● Work to be completed
Write out the part of the listing that opens with the line containing "Given: Expand the Audio menu chevron" and closes with the line containing "pos(928,100)", keeping every line unchanged.
——
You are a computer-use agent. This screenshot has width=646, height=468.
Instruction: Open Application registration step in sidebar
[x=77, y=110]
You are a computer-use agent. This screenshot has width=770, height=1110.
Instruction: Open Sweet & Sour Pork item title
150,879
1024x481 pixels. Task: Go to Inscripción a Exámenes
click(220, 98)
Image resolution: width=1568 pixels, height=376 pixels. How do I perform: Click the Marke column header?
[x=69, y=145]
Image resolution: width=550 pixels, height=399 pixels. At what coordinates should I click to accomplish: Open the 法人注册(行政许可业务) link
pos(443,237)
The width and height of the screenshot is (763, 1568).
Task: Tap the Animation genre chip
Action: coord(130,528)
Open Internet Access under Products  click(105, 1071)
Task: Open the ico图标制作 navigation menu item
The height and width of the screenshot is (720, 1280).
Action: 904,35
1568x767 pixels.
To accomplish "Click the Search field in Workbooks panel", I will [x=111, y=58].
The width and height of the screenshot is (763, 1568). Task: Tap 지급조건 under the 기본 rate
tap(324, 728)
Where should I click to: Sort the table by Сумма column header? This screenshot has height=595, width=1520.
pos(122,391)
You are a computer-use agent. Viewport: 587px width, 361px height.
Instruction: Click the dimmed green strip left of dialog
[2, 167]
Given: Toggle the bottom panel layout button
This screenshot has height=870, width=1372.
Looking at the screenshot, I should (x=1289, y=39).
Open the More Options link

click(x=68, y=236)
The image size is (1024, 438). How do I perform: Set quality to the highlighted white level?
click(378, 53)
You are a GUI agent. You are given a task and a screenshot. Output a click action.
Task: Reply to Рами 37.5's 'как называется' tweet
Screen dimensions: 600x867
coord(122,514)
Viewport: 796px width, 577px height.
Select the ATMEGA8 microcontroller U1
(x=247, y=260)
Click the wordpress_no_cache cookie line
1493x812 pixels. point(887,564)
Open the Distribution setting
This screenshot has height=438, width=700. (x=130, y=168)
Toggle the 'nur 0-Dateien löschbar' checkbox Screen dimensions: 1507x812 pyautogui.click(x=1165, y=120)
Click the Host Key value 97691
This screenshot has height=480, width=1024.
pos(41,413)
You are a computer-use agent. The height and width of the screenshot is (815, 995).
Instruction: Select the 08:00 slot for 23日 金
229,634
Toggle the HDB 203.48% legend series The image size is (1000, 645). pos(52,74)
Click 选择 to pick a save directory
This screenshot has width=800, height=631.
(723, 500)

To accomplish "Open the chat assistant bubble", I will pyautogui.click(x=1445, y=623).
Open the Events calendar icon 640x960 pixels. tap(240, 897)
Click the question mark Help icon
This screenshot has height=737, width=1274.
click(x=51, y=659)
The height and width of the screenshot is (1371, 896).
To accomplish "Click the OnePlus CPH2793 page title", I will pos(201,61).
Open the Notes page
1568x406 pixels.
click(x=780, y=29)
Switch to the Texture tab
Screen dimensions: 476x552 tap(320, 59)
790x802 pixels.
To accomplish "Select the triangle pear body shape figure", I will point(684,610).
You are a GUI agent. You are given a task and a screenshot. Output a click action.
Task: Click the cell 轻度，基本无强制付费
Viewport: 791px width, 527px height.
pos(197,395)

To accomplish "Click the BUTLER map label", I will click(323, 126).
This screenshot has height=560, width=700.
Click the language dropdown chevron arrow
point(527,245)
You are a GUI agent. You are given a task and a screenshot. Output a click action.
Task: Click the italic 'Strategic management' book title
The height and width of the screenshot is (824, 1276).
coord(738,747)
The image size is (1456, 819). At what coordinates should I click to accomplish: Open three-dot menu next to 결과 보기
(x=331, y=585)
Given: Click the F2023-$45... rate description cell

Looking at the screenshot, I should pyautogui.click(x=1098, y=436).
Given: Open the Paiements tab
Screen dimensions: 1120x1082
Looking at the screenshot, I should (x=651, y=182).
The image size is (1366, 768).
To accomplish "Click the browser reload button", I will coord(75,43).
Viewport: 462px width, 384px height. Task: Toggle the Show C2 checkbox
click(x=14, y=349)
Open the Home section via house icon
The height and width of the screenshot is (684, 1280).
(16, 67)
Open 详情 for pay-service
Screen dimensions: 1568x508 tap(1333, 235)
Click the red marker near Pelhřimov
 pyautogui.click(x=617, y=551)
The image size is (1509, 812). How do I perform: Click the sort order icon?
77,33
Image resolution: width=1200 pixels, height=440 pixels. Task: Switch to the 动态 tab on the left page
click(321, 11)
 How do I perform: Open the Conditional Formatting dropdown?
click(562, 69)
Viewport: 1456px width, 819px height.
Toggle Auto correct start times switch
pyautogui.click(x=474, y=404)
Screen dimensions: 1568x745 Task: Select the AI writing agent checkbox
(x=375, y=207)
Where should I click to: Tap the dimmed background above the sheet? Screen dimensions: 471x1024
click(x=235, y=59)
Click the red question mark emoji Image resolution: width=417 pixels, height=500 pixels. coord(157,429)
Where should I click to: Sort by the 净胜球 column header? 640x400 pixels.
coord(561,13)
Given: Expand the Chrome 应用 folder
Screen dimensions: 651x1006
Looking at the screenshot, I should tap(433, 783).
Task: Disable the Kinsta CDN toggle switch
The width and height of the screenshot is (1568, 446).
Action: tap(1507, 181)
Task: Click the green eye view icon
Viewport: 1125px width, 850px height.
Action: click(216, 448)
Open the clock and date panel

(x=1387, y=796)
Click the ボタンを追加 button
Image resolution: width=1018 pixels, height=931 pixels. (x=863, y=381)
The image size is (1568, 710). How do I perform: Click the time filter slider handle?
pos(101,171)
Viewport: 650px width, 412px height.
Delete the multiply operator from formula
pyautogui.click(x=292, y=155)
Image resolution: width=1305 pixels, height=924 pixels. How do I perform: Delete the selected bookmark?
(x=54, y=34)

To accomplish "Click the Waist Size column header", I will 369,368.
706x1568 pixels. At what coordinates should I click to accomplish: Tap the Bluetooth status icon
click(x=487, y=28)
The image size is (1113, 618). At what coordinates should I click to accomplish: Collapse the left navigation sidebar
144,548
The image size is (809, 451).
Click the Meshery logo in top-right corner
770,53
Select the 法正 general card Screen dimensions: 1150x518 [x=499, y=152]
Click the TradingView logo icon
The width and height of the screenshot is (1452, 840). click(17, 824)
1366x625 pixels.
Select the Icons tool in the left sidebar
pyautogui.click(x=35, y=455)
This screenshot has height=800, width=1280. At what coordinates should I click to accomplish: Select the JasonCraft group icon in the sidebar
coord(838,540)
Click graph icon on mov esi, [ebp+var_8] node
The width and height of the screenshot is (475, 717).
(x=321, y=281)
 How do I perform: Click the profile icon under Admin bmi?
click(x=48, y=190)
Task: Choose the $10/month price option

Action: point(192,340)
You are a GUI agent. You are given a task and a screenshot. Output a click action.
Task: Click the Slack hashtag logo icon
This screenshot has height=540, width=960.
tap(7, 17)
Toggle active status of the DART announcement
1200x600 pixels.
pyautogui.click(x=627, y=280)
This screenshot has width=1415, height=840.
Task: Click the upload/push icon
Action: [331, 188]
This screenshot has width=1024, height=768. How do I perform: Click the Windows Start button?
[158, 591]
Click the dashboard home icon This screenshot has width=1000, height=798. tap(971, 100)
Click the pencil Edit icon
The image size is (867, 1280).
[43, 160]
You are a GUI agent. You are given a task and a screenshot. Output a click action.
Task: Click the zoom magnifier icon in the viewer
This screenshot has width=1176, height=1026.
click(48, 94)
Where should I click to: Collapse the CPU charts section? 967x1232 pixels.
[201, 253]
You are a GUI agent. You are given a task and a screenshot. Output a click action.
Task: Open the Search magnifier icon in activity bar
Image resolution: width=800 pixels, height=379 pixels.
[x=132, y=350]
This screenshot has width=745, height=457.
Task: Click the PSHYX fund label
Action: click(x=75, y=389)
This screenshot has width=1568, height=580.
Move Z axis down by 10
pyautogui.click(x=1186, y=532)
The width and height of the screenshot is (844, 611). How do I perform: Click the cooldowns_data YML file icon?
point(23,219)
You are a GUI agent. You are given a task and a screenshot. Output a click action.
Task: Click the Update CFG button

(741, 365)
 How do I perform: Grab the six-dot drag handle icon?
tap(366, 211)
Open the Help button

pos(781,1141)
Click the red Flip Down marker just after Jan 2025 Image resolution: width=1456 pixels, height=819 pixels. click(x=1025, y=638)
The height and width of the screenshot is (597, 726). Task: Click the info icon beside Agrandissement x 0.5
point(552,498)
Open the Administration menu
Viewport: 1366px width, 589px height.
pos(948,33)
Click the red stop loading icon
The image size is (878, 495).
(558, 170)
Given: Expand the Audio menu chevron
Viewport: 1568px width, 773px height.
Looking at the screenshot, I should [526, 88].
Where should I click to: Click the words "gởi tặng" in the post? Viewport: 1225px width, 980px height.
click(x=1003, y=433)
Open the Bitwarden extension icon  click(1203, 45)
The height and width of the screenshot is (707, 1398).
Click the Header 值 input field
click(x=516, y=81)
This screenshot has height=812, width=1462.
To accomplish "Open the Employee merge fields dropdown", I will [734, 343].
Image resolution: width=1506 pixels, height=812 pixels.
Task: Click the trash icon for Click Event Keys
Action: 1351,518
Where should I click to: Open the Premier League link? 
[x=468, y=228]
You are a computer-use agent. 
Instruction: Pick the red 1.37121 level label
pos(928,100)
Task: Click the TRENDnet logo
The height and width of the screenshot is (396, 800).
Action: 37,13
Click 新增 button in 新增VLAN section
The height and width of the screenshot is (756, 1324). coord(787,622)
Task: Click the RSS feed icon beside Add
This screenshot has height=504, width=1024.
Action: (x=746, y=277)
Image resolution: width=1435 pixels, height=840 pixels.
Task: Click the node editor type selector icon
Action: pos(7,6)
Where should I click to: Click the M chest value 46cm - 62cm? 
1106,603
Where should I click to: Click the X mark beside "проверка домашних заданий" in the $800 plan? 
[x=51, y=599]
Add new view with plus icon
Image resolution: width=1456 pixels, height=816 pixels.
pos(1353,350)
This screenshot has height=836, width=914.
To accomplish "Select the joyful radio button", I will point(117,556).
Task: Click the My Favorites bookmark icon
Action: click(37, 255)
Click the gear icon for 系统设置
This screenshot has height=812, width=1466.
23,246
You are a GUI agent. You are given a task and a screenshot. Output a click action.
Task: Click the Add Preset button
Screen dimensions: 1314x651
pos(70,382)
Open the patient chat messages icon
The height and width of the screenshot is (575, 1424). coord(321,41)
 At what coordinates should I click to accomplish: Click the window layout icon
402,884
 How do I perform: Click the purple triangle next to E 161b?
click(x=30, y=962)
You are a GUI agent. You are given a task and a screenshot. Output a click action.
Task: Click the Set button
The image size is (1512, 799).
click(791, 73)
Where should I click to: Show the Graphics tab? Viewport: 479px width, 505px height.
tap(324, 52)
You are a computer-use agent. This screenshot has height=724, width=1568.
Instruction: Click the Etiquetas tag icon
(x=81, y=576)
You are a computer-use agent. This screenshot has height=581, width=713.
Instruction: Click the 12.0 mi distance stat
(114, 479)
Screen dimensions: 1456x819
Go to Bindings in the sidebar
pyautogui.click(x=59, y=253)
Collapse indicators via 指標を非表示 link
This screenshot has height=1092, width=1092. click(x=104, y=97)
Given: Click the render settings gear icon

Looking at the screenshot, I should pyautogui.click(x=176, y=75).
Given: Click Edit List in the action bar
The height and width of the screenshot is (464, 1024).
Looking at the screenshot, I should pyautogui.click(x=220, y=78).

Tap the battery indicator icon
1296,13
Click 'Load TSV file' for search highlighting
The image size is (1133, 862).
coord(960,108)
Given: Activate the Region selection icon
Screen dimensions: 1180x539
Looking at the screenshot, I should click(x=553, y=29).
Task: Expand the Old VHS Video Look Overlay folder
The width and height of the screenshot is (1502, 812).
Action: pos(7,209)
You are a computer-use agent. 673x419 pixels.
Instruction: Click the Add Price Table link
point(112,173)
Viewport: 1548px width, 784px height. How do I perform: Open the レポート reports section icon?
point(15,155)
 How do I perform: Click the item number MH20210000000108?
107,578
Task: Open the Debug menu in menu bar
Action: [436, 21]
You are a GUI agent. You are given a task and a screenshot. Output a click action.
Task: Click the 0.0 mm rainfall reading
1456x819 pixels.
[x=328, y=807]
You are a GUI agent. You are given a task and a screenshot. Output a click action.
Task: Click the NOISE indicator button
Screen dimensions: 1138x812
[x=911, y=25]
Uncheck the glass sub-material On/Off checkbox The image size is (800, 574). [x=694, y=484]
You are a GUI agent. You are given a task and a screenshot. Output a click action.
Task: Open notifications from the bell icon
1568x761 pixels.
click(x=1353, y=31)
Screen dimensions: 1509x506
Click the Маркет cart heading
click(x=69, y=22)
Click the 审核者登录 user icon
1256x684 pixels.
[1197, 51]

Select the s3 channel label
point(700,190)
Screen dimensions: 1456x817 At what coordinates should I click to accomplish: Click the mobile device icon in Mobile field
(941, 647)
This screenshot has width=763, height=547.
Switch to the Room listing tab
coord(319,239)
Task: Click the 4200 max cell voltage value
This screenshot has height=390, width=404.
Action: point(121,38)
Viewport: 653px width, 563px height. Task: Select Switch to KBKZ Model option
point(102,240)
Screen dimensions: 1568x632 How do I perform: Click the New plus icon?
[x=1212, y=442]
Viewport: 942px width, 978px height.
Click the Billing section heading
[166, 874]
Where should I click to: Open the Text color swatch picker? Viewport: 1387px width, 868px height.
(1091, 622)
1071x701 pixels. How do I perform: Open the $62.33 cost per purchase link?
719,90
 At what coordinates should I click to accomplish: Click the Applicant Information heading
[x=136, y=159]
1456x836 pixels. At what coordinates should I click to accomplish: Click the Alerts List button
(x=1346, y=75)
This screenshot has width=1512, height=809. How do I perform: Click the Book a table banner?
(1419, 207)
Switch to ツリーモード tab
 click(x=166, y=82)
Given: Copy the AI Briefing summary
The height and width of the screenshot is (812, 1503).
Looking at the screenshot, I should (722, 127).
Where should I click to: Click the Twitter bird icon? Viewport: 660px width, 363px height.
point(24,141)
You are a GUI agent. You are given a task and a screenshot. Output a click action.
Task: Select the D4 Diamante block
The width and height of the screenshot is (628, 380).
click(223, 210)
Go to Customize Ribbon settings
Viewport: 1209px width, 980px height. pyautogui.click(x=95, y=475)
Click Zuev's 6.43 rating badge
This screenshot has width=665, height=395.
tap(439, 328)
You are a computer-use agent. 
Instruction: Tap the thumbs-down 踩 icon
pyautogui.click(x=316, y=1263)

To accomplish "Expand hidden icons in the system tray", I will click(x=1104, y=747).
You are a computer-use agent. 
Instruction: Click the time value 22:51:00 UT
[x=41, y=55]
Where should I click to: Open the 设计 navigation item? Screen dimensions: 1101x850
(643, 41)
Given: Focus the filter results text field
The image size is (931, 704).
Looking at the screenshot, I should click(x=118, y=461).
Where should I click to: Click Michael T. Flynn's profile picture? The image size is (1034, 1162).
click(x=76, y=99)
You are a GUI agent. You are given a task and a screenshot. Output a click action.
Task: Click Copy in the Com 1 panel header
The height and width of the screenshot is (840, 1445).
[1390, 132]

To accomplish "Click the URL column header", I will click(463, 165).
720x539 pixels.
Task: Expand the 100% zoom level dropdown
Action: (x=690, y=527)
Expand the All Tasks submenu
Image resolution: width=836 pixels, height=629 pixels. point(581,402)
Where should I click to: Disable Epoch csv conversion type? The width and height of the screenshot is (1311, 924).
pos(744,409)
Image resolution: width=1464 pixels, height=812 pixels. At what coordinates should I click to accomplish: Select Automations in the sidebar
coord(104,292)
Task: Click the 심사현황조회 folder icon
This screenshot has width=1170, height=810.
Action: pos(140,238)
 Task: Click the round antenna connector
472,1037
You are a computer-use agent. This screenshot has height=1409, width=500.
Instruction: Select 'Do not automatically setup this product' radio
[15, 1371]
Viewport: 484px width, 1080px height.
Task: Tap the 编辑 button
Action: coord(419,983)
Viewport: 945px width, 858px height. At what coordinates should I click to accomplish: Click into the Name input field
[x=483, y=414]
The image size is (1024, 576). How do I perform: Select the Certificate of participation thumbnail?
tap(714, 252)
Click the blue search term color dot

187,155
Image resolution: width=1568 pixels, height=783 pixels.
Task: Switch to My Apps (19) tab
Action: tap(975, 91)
——
● Exercise answer
Given: Expand the Audio menu chevron
Viewport: 1568px width, 773px height.
Looking at the screenshot, I should [526, 88].
Where should I click to: Click the words "gởi tặng" in the post? Viewport: 1225px width, 980px height.
click(x=1003, y=433)
Open the Bitwarden extension icon  click(1203, 45)
The height and width of the screenshot is (707, 1398).
Click the Header 值 input field
click(x=516, y=81)
This screenshot has height=812, width=1462.
To accomplish "Open the Employee merge fields dropdown", I will [734, 343].
Image resolution: width=1506 pixels, height=812 pixels.
Task: Click the trash icon for Click Event Keys
Action: 1351,518
Where should I click to: Open the Premier League link? 
[x=468, y=228]
You are a computer-use agent. 
Instruction: Pick the red 1.37121 level label
pos(928,100)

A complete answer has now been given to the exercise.